**Records for processing**
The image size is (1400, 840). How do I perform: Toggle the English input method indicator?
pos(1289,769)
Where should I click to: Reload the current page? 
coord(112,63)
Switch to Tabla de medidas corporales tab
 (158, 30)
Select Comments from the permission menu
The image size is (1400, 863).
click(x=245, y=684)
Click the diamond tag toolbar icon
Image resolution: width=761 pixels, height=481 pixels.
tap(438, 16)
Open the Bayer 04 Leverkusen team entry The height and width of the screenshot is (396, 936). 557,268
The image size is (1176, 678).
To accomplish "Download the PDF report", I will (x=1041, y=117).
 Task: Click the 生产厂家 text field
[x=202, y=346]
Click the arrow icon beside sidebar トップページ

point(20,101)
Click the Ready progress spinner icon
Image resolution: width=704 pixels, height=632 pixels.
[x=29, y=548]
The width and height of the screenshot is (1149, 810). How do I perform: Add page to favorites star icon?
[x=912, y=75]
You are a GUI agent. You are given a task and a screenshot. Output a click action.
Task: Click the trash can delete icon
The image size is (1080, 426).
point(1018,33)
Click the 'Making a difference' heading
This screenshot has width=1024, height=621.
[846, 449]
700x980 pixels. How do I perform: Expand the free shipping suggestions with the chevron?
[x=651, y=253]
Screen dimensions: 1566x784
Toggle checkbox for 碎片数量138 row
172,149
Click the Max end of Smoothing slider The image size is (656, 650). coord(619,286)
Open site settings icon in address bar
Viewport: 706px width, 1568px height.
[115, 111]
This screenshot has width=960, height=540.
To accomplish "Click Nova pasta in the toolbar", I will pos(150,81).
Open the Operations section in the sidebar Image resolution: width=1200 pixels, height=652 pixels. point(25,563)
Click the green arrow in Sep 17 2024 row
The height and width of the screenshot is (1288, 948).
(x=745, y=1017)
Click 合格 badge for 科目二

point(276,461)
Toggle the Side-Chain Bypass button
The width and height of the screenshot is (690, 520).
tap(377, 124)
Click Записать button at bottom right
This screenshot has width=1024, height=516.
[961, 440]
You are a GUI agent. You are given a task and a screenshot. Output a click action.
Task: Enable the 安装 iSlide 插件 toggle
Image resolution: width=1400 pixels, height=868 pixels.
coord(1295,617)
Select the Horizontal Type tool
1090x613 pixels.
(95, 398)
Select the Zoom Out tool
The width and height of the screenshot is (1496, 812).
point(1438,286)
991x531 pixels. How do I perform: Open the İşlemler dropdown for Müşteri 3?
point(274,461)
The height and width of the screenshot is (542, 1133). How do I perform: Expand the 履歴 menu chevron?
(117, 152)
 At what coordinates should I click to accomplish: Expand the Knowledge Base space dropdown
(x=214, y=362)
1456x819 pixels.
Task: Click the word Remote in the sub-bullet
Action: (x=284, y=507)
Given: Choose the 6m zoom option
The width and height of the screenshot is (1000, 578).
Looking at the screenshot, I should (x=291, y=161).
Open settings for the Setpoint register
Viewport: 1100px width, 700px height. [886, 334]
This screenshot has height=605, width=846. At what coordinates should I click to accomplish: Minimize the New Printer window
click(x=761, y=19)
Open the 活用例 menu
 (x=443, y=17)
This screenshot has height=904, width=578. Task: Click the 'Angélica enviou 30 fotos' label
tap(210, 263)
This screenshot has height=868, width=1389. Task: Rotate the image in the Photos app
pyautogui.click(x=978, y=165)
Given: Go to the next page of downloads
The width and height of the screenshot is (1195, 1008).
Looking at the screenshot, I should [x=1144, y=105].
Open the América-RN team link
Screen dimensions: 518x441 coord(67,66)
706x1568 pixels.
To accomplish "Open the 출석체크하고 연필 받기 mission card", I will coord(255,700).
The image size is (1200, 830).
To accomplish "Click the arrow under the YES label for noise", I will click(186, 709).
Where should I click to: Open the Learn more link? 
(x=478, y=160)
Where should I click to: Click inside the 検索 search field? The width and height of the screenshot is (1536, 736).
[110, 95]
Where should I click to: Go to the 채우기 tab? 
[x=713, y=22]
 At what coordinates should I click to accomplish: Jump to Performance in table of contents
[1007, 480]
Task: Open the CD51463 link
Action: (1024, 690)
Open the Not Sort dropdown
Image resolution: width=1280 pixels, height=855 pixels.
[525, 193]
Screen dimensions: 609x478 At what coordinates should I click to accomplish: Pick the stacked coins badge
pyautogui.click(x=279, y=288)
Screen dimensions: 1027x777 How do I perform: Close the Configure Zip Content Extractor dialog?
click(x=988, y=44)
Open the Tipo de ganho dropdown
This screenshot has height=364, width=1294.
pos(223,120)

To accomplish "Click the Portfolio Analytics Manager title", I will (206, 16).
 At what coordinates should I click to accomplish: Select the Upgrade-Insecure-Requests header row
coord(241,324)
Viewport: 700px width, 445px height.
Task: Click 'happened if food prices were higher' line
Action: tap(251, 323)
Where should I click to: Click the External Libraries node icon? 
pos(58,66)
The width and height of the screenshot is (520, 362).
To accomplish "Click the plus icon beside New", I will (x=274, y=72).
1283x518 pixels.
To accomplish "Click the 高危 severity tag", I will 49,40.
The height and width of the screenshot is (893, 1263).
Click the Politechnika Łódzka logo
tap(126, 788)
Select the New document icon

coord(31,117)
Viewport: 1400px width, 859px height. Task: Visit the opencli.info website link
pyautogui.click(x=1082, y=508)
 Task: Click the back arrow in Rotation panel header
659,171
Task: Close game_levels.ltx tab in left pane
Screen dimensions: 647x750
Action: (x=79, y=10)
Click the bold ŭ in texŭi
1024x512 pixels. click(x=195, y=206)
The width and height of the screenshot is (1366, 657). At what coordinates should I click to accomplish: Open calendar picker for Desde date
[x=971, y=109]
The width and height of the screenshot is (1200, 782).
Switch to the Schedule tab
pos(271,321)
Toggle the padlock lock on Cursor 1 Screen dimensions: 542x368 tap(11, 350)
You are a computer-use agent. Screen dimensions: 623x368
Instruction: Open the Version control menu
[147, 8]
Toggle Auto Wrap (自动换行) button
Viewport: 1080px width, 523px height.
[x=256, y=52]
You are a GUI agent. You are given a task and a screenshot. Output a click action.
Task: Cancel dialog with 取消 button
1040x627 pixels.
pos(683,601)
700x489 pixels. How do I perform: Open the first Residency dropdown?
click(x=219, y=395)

**Work to do**
Please find each line in the entries above that contains the word "menu" and copy it out in full.

**Result below**
Select Comments from the permission menu
The height and width of the screenshot is (542, 1133). How do I perform: Expand the 履歴 menu chevron?
Open the 活用例 menu
Instruction: Open the Version control menu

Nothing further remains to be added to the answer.